→ **Aim of the task**: Extract from the entries below, exactly as given, only the lines from the line containing "Identify the click" to the line containing "Listado de productos que necesita", both lines included.
[Opening Dataset entries section]
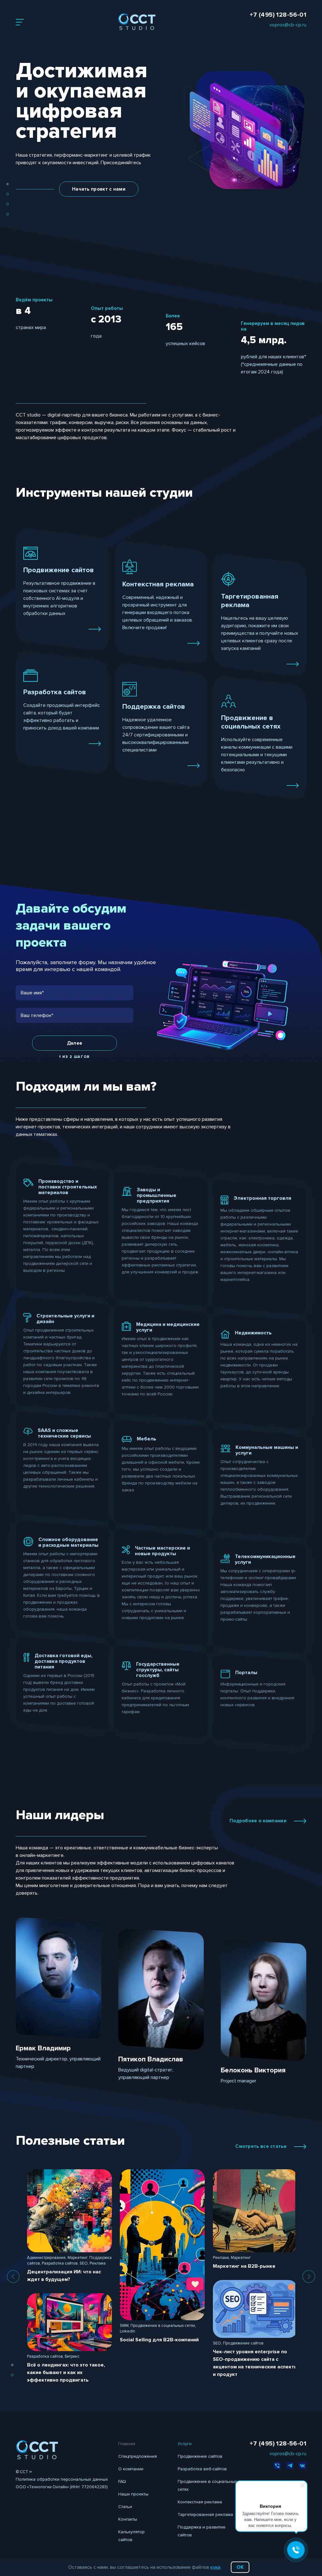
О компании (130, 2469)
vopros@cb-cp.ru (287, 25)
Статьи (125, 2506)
[Closing Dataset entries section]
[Opening Dataset entries section]
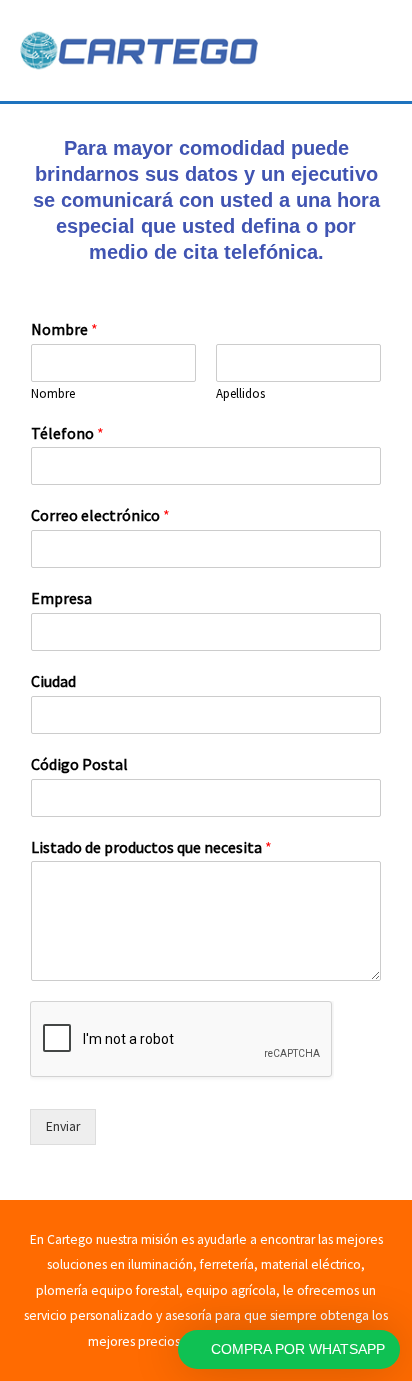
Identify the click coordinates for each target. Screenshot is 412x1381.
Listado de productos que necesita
[Closing Dataset entries section]
[Opening Dataset entries section]
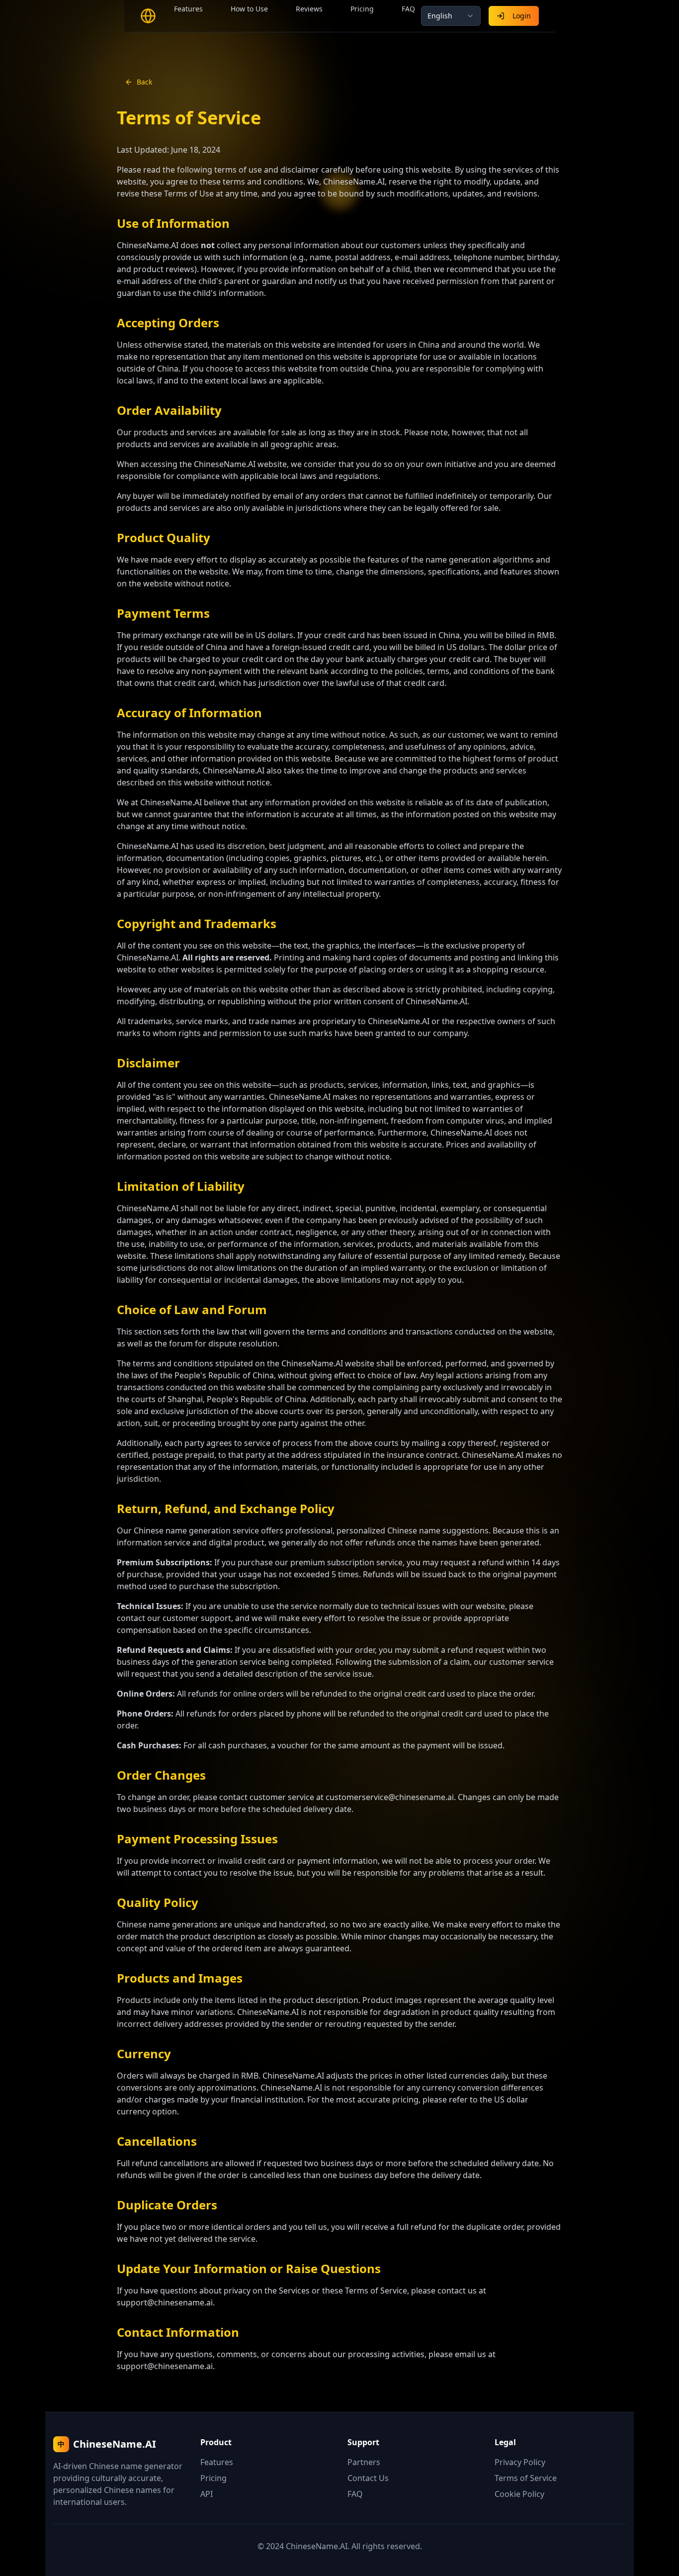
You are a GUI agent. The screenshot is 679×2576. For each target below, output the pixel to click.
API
[Closing Dataset entries section]
→ **Expected output**:
Identify the click coordinates for each target. Screenshot is 412x1381.
Listado de productos que necesita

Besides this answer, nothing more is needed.